▶ _Text provided_:

Kingdom View Investment Priorities

Thank you for funding Phase 1 and 2 which completes the pavilion foundation, ceiling and roof. 
  • $   6,500 kitchen build out, sink, counters, cabinets and electrical
  • $ 10,000 equipment-tables, chairs, audio visual equipment
  • $   6,000 kitchen-catering appliances, pots, dishes, flatware, linens
  • $ 22,500 Balance of investment needed for fully furnished pavilion
Kingdom View Pavilion

Our goal is to have the the construction finished by September and we need $6,500 to build out the kitchen and electrical. By the end of the year we hope to have the balance raised so the pavilion will be fully furnished and operational by January term. Over 40 UCU fellowship groups, and other ministries like Life Ministries, Navigators and hopefully BSF (Bible Study Fellowship International) would use the facility.

Would you consider making a donation to 

Other on-going expenses: 
$ 1,500 Bibles, Bible study training materials
$ 1,300 Movie night expenses for streaming movies, popcorn and bottle water
$ 2,000 monthly for General Fund operational expenses as guesthouse rooms become self-sustainable in next two years.

Donate online or for more information call 214.989.4304.

Finding Peace In A Changing World

In September 2017 we celebrated a year since we first opened Kingdom View. Many visitors speak about the peaceful environment. It is quiet, has a beautiful view and provides a safe haven for those needing healing, rest or a listening ear.

A short walk from Uganda Christian University, Kingdom View is visited by students and staff daily during the week and on the weekends for Movie Night or Relationship Forum. Every Saturday something is going on at 8 p.m. Some come to study, attend Bible Studies, get career counseling, attend cooking classes, watch movies and share their hurts.

Recently a UCU staff member requested the use of  "The Porch" to host a 2 day leadership training program for her husband's church leadership team. The facility is close to many things yet has the feel of being away from things since it is on a hill overlooking the city and Lake Victoria in the distance,

In addition to the weekly activities former students, friends and alumni come for overnight visits to reconnect as the schedule permits.  Connections are important and it is a place where hearts connect with each other as well as with the Lord.

We call it Kingdom View because we hope as people visit they will leave with a Kingdom perspective and a peace only the Lord provides.

Mark's Take On Construction In Uganda

Many of our friends have wondered what it is like to build in Uganda. In every aspect except one it is different than what you would experience in the U.S. But that one similarity is the most significant: the importance of working with the right people.

▶ _Goals_:
1. Retype the section of the Kingdom View text that opens with the words containing "We call it Kingdom" and closes with "the right people.".
2. Answer these questions from the Kingdom View text.
(a) How much money is needed to build out the kitchen and electrical?
(b) In what month and year was the one-year anniversary of Kingdom View's opening celebrated?
(c) At what time does something go on every Saturday?
The lines that come after the Kingdom View text have no role here.

▶ _Data_:
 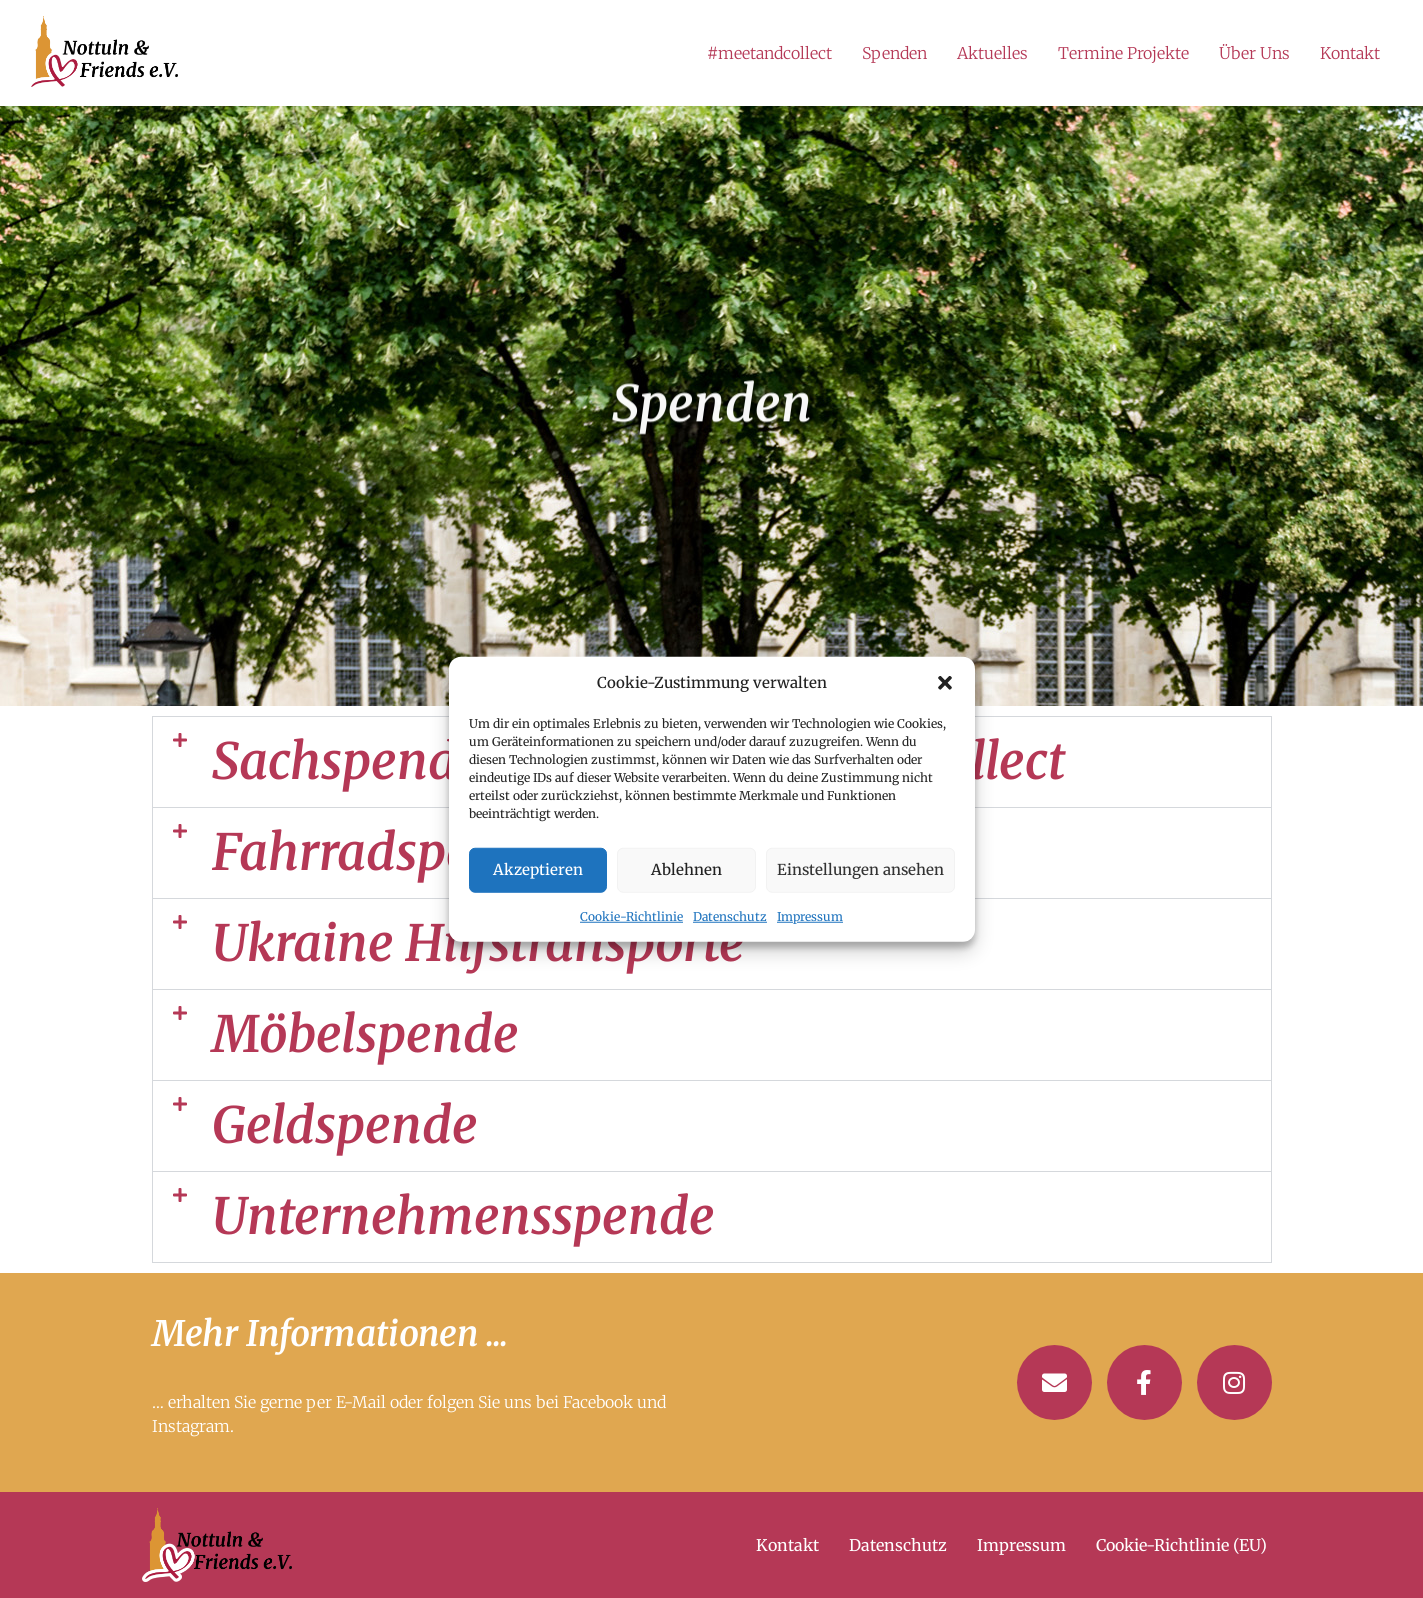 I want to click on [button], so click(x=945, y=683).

▶ _Results for each task_:
1.
We call it Kingdom View because we hope as people visit they will leave with a Kingdom perspective and a peace only the Lord provides.

Mark's Take On Construction In Uganda

Many of our friends have wondered what it is like to build in Uganda. In every aspect except one it is different than what you would experience in the U.S. But that one similarity is the most significant: the importance of working with the right people.

2.
(a) $6,500
(b) September 2017
(c) 8 p.m.